Locality in the City of Albany, Western Australia

Napier is a rural locality of the City of Albany in the Great Southern region of Western Australia. The Kalgan River forms the north-eastern boundary of the locality, with the Granite Hill Nature Reserve stretching along the river in this section. The Napier Nature Reserve is also located within Napier. Chester Pass Road passes through Napier from south to north.

Napier is on the traditional land of the Minang people of the Noongar nation.

The heritage listed Napier Hall is located within Napier and dates back to 1954. Prior to this, from 1938, when a new school was built, the old Napier school building was used as a community hall.

==Nature reserves==
The Granite Hill Nature Reserve was gazetted on 3 June 1988, has a size of 1.27 km2, and is located within the Jarrah Forest bioregion.

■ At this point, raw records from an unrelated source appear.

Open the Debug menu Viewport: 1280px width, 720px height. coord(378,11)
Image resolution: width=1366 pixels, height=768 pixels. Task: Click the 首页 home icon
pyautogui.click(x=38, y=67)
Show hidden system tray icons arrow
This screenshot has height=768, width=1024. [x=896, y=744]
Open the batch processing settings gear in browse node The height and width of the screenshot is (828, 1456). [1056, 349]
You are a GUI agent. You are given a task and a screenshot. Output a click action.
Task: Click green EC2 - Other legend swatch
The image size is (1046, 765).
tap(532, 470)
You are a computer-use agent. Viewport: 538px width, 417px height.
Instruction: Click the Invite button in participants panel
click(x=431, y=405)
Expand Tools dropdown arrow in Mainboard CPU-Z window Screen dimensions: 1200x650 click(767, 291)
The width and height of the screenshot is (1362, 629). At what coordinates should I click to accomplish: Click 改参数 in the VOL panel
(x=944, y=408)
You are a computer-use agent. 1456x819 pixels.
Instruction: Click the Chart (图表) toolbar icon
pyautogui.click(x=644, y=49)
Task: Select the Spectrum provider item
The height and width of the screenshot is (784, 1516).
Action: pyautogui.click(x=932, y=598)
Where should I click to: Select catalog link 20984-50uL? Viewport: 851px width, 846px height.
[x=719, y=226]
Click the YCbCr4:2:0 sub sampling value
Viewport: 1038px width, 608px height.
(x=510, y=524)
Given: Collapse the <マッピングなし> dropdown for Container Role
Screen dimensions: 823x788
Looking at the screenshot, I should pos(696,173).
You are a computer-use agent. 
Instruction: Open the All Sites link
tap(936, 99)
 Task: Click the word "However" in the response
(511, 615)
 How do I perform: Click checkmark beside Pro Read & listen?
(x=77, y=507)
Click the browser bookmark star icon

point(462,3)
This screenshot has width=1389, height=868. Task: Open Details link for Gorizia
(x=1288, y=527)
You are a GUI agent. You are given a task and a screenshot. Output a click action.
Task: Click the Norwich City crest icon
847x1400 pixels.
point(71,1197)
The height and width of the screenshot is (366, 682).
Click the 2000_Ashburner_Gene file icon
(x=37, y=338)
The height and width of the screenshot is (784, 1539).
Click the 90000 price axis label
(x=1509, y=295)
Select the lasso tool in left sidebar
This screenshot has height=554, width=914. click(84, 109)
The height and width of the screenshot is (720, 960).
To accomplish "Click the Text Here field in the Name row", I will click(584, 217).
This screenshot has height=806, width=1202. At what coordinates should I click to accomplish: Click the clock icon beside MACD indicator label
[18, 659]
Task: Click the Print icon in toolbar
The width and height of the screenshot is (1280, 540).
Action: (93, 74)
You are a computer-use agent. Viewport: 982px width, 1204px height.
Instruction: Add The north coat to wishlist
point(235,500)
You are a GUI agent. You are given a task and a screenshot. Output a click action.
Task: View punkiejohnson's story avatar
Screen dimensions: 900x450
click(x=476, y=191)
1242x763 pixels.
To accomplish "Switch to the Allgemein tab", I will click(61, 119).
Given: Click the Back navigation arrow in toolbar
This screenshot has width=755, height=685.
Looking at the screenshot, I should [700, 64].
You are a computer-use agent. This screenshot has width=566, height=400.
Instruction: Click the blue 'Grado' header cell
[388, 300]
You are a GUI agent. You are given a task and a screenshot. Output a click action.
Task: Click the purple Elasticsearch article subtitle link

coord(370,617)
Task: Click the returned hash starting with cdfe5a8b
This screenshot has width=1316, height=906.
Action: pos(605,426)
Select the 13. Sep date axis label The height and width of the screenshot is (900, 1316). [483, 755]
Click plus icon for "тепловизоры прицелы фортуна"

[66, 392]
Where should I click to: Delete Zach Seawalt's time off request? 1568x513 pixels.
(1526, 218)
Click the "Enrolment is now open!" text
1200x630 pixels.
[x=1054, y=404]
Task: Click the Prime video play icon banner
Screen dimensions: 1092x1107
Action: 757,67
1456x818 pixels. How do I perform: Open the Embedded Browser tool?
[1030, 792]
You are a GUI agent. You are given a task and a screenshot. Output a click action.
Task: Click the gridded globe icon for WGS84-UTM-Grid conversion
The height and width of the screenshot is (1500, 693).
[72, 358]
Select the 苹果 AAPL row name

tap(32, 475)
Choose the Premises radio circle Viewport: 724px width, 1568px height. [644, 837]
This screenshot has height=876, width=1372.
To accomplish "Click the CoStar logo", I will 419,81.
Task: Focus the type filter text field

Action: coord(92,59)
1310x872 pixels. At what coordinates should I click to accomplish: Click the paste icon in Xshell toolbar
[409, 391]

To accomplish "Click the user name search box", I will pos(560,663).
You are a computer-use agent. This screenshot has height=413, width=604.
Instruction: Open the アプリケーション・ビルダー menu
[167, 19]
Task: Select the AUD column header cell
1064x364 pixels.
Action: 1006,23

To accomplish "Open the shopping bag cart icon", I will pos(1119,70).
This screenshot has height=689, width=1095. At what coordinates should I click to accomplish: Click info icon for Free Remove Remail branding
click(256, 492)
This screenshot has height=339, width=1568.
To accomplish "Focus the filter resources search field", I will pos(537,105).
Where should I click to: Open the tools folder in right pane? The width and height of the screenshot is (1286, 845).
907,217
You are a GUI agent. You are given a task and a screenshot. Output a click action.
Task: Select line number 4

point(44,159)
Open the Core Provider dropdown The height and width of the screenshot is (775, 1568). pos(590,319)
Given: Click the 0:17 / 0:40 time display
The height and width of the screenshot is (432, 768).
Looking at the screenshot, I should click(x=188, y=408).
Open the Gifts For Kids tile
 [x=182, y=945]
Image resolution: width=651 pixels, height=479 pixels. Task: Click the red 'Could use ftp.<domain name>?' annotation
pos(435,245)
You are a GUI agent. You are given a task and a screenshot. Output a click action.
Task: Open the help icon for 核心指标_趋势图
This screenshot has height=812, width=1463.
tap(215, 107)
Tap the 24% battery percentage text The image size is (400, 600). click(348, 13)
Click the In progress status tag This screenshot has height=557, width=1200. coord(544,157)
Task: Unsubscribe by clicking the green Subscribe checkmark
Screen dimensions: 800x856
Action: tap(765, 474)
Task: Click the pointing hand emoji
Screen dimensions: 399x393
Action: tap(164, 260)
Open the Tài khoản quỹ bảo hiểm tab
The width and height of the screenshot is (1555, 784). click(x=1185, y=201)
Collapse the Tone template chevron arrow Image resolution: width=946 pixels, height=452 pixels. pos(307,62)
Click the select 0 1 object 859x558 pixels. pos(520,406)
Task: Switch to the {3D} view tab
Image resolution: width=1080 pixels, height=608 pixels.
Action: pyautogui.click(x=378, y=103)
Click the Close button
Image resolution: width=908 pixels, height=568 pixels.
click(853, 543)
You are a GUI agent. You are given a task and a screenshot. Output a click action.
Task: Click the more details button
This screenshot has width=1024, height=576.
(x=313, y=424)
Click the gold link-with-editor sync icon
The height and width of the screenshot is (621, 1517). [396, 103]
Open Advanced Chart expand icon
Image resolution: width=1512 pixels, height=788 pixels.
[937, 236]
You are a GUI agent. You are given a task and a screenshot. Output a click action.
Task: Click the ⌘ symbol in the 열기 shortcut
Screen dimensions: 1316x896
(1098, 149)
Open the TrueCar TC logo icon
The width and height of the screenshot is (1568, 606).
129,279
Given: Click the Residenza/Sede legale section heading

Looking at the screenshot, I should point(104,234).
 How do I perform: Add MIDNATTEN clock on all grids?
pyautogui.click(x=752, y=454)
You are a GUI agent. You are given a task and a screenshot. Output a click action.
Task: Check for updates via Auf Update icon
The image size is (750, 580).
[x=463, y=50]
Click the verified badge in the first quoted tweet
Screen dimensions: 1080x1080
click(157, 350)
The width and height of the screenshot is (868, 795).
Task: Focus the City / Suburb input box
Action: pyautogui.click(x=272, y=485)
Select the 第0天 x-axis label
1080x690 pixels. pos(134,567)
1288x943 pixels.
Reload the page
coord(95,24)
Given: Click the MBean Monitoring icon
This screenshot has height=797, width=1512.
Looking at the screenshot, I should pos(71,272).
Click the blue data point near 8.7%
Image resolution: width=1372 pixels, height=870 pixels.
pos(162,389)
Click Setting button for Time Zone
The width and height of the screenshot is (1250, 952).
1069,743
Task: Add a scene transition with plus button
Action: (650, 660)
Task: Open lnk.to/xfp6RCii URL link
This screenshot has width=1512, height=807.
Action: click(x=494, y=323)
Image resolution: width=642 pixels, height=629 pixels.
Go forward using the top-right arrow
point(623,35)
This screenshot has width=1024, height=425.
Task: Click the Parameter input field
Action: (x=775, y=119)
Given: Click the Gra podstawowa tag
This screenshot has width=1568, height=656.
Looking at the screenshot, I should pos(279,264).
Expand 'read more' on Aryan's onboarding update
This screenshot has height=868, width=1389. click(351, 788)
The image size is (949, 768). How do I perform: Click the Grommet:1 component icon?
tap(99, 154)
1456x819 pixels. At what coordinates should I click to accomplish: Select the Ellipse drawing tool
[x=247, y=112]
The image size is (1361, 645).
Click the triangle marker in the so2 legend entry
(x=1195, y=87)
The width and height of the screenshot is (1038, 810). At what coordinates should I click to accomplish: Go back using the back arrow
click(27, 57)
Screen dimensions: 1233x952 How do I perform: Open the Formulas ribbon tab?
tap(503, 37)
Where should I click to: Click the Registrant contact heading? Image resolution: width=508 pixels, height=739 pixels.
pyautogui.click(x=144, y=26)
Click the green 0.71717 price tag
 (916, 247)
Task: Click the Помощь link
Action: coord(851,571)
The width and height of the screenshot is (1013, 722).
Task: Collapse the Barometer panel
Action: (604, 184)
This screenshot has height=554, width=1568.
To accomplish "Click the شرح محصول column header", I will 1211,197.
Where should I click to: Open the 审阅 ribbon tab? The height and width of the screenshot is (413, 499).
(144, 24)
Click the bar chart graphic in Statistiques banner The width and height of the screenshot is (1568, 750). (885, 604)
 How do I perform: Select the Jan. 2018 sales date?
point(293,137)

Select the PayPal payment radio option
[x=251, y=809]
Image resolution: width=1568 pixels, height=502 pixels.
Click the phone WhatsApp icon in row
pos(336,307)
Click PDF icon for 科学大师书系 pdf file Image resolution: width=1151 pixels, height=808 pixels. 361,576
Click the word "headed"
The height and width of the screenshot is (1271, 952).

The parts west of the Kalgan River, the majority, are located within Napier, the remainder being in Palmdale. The Napier Nature Reserve was gazetted on 14 November 1924, has a size of 2.19 km2, and is also located within the Jarrah Forest bioregion.

Additionally, the unnamed Nature Reserve WA25705 is fully located within Napier. It was gazetted on 15 July 1960, has a size of 2.63 km2, and is also located within the Jarrah Forest bioregion.

The small Takenup Road Nature Reserve, with a size of 0.01 km2, is also located within Napier and the Jarrah Forest bioregion. It was gazetted on 	14 December 1962.